The data
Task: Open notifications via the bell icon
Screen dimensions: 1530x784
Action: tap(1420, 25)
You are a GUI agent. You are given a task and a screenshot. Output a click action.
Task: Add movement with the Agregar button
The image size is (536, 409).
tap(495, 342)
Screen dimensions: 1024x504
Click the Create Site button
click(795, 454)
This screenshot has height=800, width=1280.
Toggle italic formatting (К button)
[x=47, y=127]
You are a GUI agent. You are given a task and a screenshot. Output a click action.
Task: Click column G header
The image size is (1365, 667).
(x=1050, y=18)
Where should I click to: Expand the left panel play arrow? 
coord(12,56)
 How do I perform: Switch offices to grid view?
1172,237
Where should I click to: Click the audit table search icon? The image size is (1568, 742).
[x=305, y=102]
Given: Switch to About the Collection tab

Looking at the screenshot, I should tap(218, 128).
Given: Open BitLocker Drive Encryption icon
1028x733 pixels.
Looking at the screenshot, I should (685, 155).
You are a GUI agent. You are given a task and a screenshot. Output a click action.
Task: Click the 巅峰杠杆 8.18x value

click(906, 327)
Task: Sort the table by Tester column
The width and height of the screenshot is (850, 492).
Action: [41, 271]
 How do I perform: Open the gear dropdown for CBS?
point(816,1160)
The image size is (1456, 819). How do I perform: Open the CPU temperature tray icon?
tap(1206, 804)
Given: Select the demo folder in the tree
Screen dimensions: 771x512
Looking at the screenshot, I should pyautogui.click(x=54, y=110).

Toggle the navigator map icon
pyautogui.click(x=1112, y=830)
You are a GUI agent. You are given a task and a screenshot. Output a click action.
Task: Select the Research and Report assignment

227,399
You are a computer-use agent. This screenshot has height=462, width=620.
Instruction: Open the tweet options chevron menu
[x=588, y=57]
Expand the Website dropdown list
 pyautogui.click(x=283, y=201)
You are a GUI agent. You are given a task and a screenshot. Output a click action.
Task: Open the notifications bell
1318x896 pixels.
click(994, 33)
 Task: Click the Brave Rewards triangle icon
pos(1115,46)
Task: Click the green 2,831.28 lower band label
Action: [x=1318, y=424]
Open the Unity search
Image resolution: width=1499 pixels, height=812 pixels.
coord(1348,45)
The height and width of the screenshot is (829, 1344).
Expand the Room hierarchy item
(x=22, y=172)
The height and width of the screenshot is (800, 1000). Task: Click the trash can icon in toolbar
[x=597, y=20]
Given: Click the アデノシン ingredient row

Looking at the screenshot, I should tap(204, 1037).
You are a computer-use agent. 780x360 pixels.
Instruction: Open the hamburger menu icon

Problem description
Give all of the data above as a JSON array of strings, one string per line, leaving out blank lines.

Response
[
  "Task: Open notifications via the bell icon",
  "Screen dimensions: 1530x784",
  "Action: tap(1420, 25)",
  "You are a GUI agent. You are given a task and a screenshot. Output a click action.",
  "Task: Add movement with the Agregar button",
  "The image size is (536, 409).",
  "tap(495, 342)",
  "Screen dimensions: 1024x504",
  "Click the Create Site button",
  "click(795, 454)",
  "This screenshot has height=800, width=1280.",
  "Toggle italic formatting (К button)",
  "[x=47, y=127]",
  "You are a GUI agent. You are given a task and a screenshot. Output a click action.",
  "Task: Click column G header",
  "The image size is (1365, 667).",
  "(x=1050, y=18)",
  "Where should I click to: Expand the left panel play arrow? ",
  "coord(12,56)",
  " How do I perform: Switch offices to grid view?",
  "1172,237",
  "Where should I click to: Click the audit table search icon? The image size is (1568, 742).",
  "[x=305, y=102]",
  "Given: Switch to About the Collection tab",
  "Looking at the screenshot, I should tap(218, 128).",
  "Given: Open BitLocker Drive Encryption icon",
  "1028x733 pixels.",
  "Looking at the screenshot, I should (685, 155).",
  "You are a GUI agent. You are given a task and a screenshot. Output a click action.",
  "Task: Click the 巅峰杠杆 8.18x value",
  "click(906, 327)",
  "Task: Sort the table by Tester column",
  "The width and height of the screenshot is (850, 492).",
  "Action: [41, 271]",
  " How do I perform: Open the gear dropdown for CBS?",
  "point(816,1160)",
  "The image size is (1456, 819). How do I perform: Open the CPU temperature tray icon?",
  "tap(1206, 804)",
  "Given: Select the demo folder in the tree",
  "Screen dimensions: 771x512",
  "Looking at the screenshot, I should pyautogui.click(x=54, y=110).",
  "Toggle the navigator map icon",
  "pyautogui.click(x=1112, y=830)",
  "You are a GUI agent. You are given a task and a screenshot. Output a click action.",
  "Task: Select the Research and Report assignment",
  "227,399",
  "You are a computer-use agent. This screenshot has height=462, width=620.",
  "Instruction: Open the tweet options chevron menu",
  "[x=588, y=57]",
  "Expand the Website dropdown list",
  " pyautogui.click(x=283, y=201)",
  "You are a GUI agent. You are given a task and a screenshot. Output a click action.",
  "Task: Open the notifications bell",
  "1318x896 pixels.",
  "click(994, 33)",
  " Task: Click the Brave Rewards triangle icon",
  "pos(1115,46)",
  "Task: Click the green 2,831.28 lower band label",
  "Action: [x=1318, y=424]",
  "Open the Unity search",
  "Image resolution: width=1499 pixels, height=812 pixels.",
  "coord(1348,45)",
  "The height and width of the screenshot is (829, 1344).",
  "Expand the Room hierarchy item",
  "(x=22, y=172)",
  "The height and width of the screenshot is (800, 1000). Task: Click the trash can icon in toolbar",
  "[x=597, y=20]",
  "Given: Click the アデノシン ingredient row",
  "Looking at the screenshot, I should tap(204, 1037).",
  "You are a computer-use agent. 780x360 pixels.",
  "Instruction: Open the hamburger menu icon"
]